(Collected data)
——————————

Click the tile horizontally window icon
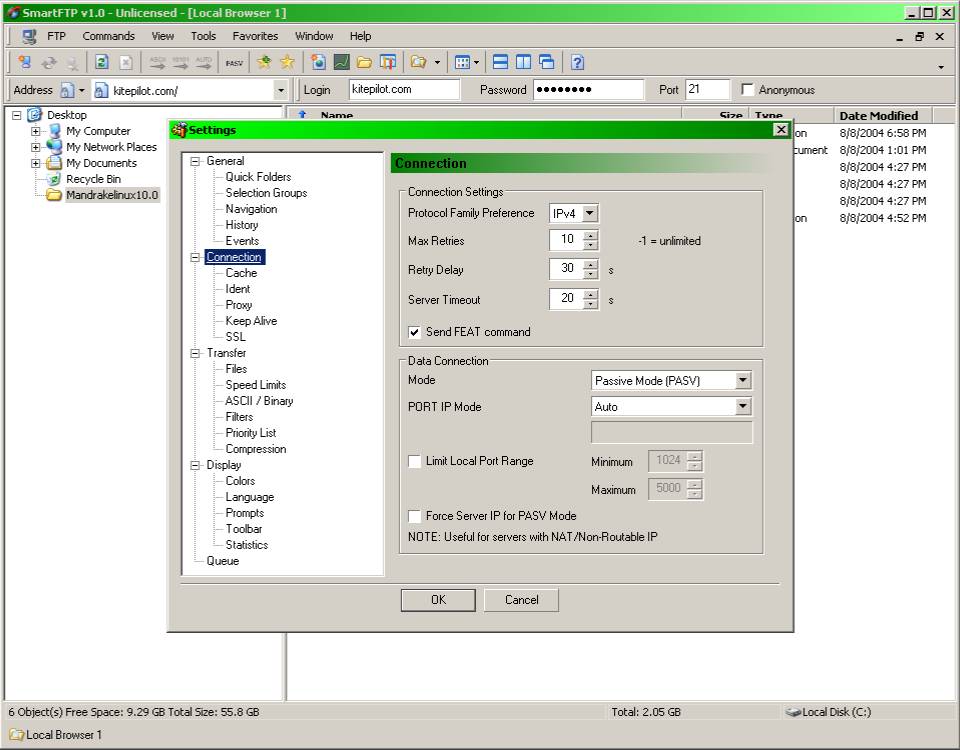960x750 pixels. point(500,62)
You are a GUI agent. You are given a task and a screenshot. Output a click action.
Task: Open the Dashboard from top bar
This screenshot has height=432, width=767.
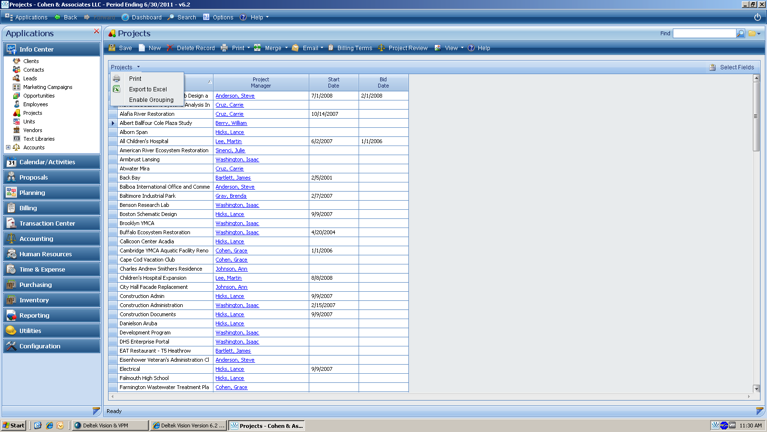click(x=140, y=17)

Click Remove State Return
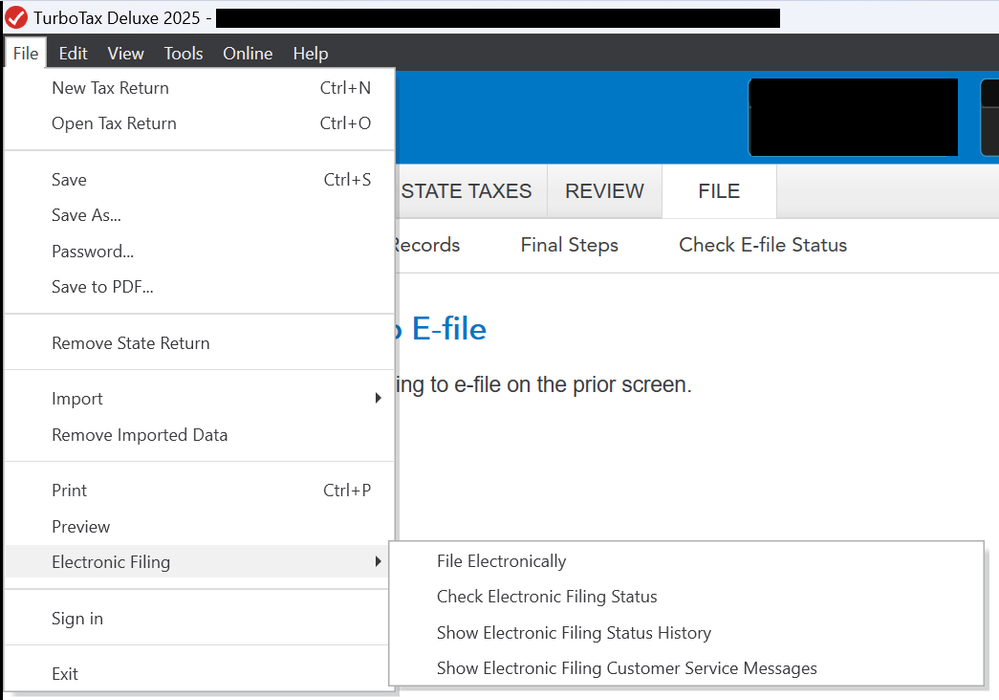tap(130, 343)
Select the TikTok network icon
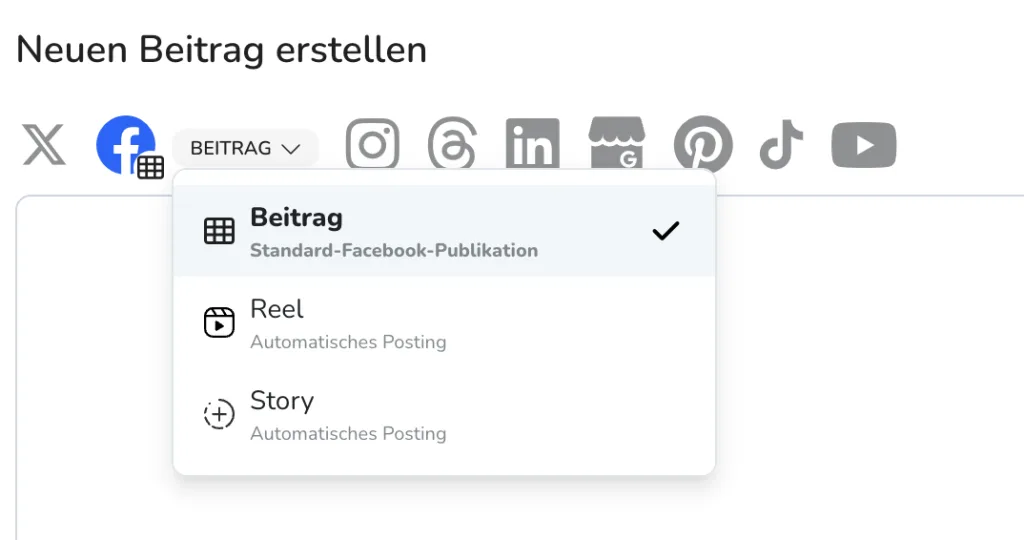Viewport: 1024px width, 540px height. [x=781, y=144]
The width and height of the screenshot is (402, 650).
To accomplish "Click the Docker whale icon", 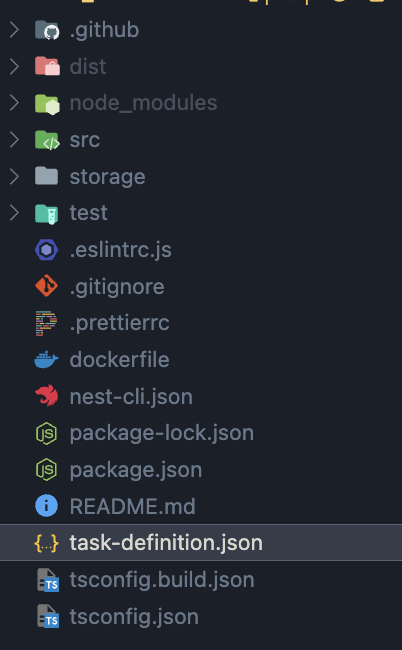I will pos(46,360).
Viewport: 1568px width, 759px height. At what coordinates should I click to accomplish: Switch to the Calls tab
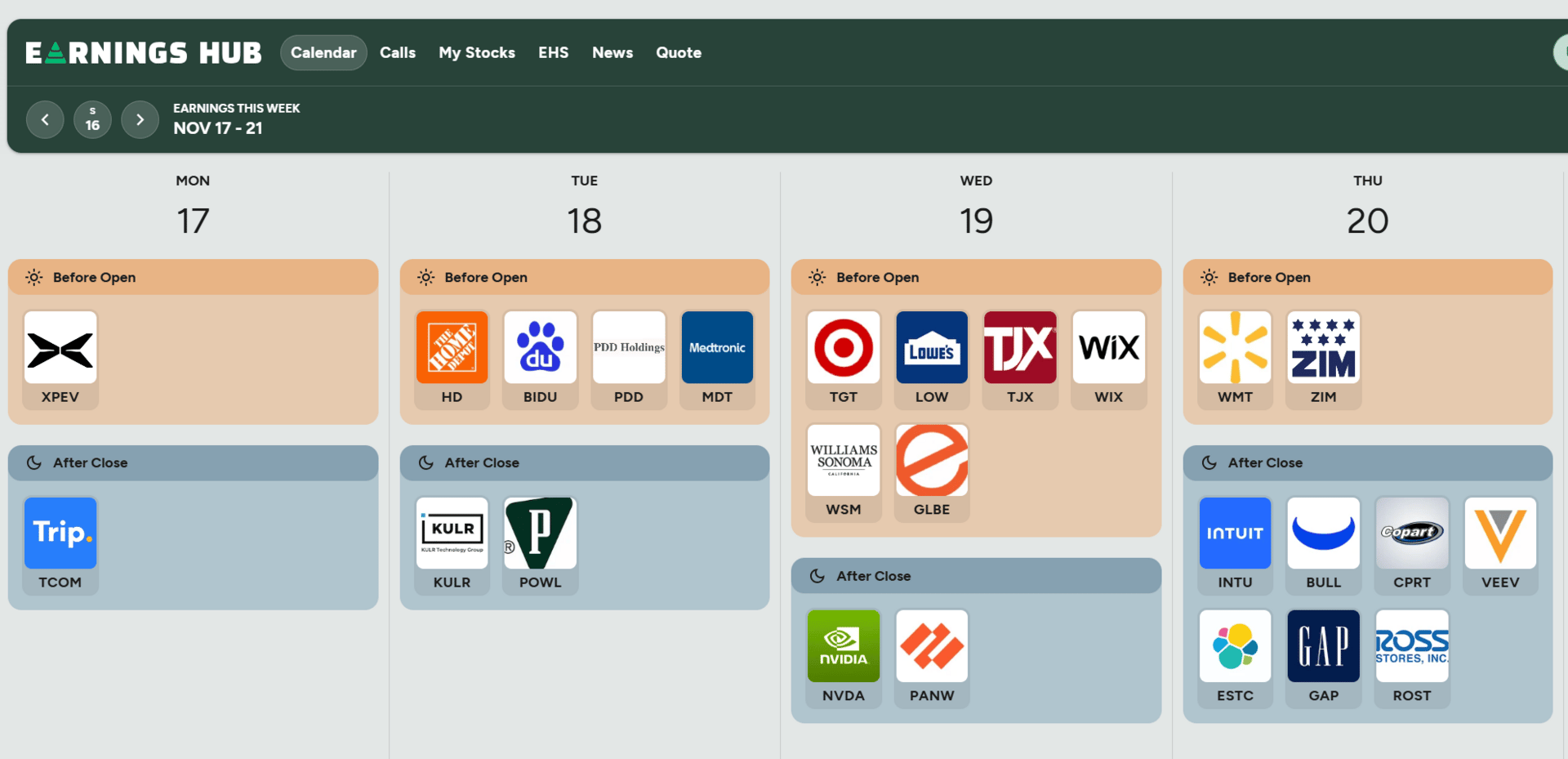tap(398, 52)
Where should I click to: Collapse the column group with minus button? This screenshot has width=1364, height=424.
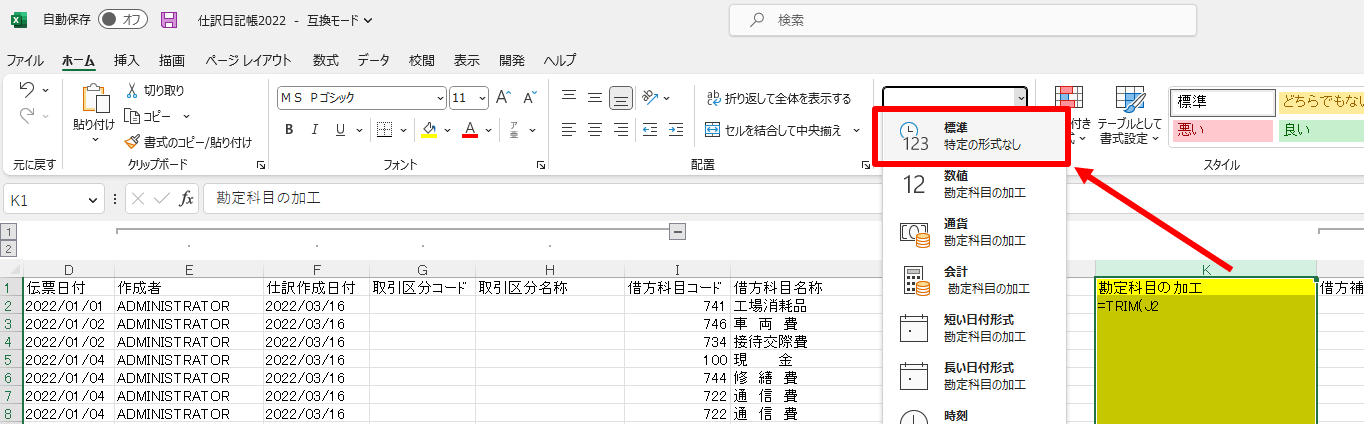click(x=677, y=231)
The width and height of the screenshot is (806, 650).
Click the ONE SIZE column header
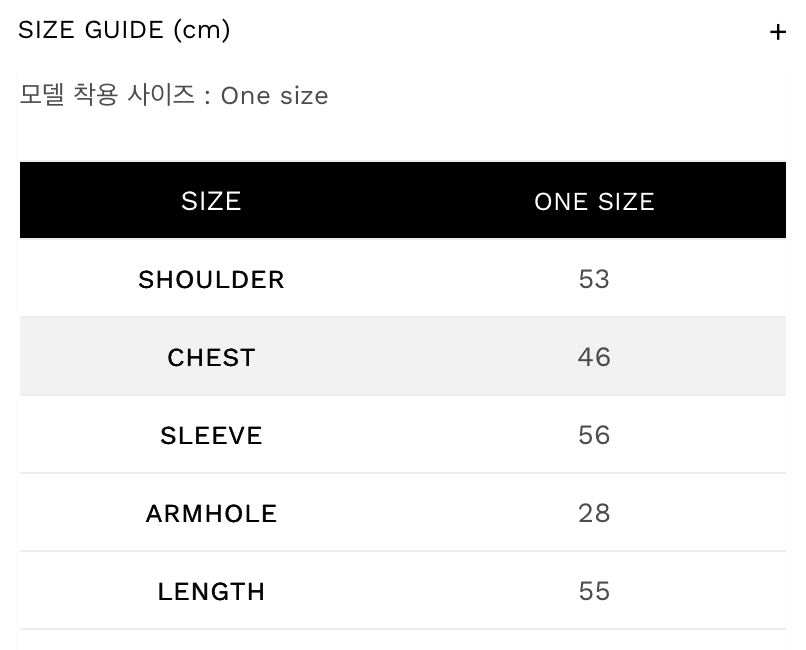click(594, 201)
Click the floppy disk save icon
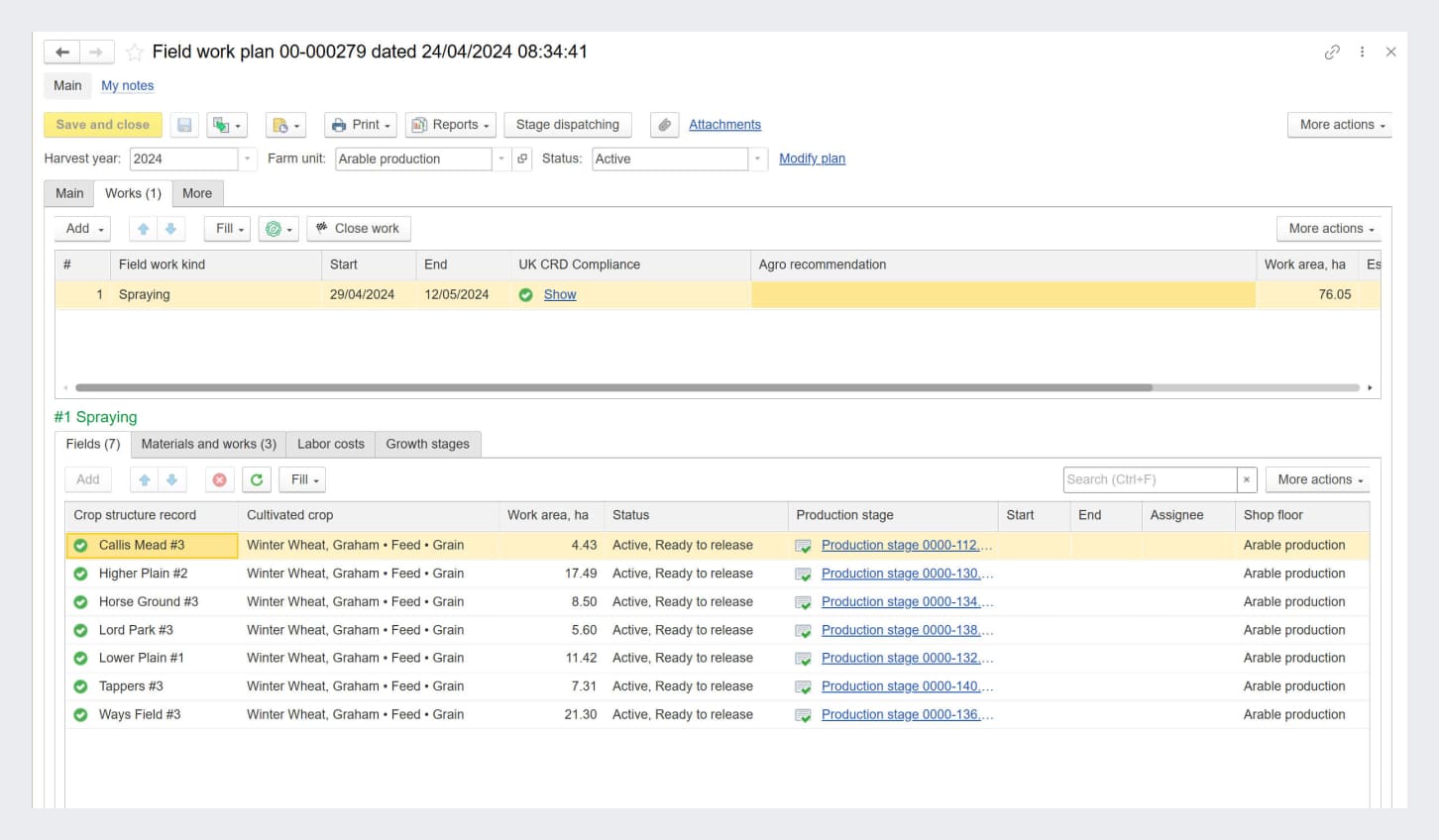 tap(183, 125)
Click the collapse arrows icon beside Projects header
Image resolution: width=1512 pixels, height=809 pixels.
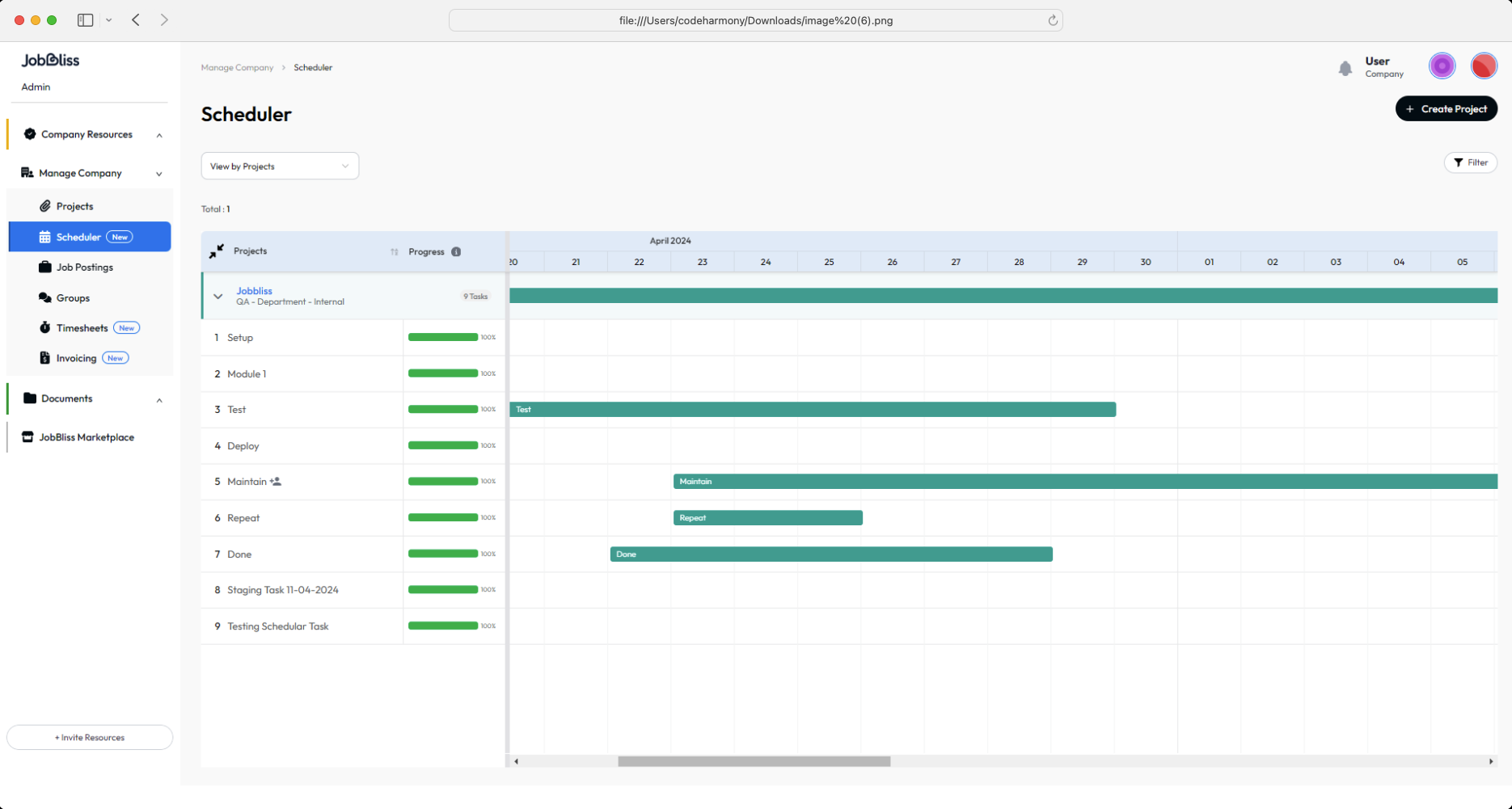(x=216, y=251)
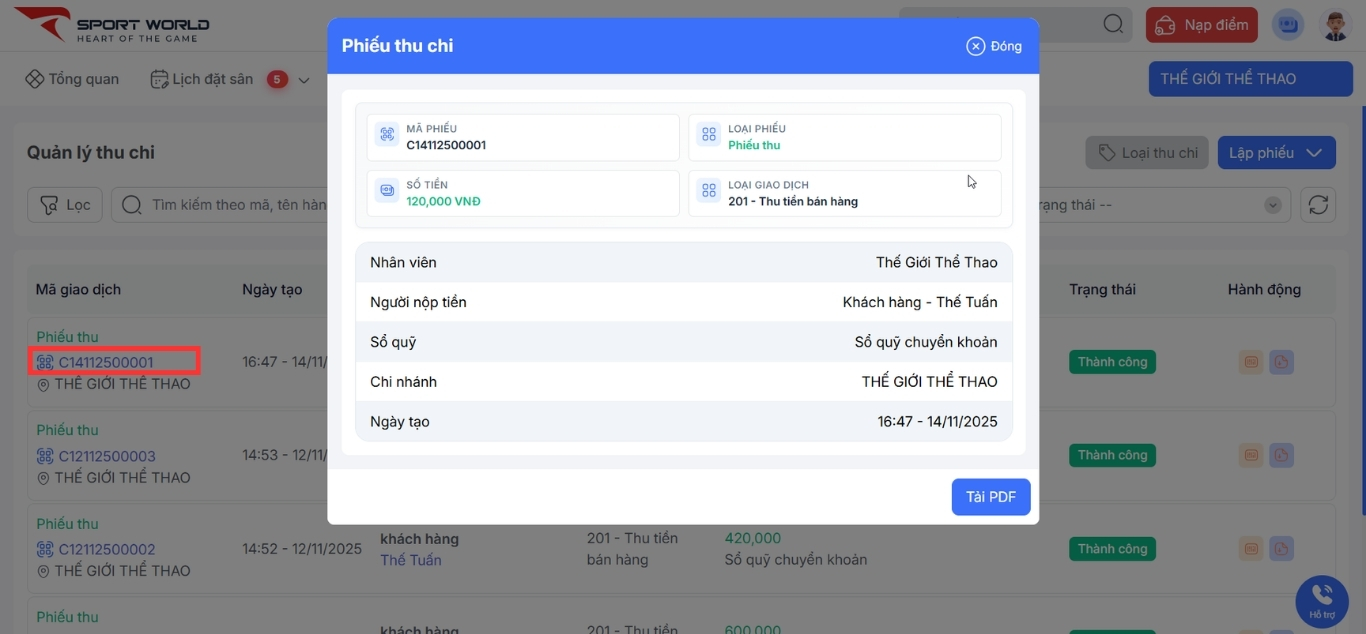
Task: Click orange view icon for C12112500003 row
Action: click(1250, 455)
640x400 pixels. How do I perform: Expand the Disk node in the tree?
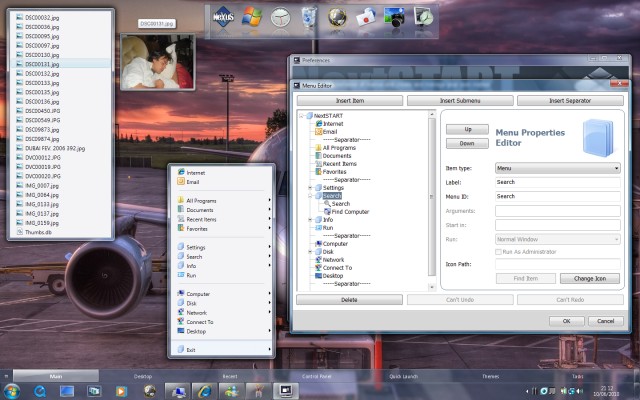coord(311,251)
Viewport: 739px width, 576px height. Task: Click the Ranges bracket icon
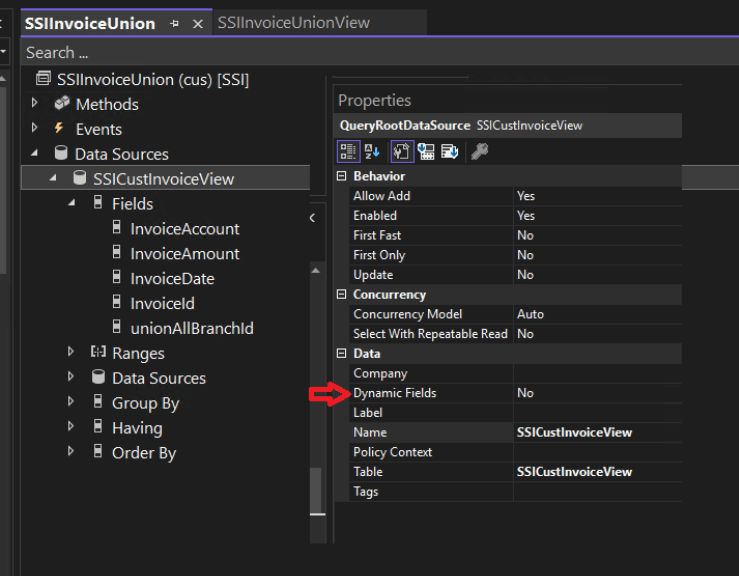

——————————

PROBLEM DESCRIPTION — Please transcribe word for word the lines from the one bearing "Image resolution: width=1512" through the last line of the records above, omitting the pictures.

ANSWER SPACE —
Image resolution: width=1512 pixels, height=809 pixels.
(x=216, y=251)
Task: Click orange view icon for C12112500003 row
Action: click(1250, 455)
640x400 pixels. How do I perform: Expand the Disk node in the tree?
coord(311,251)
Viewport: 739px width, 576px height. Task: Click the Ranges bracket icon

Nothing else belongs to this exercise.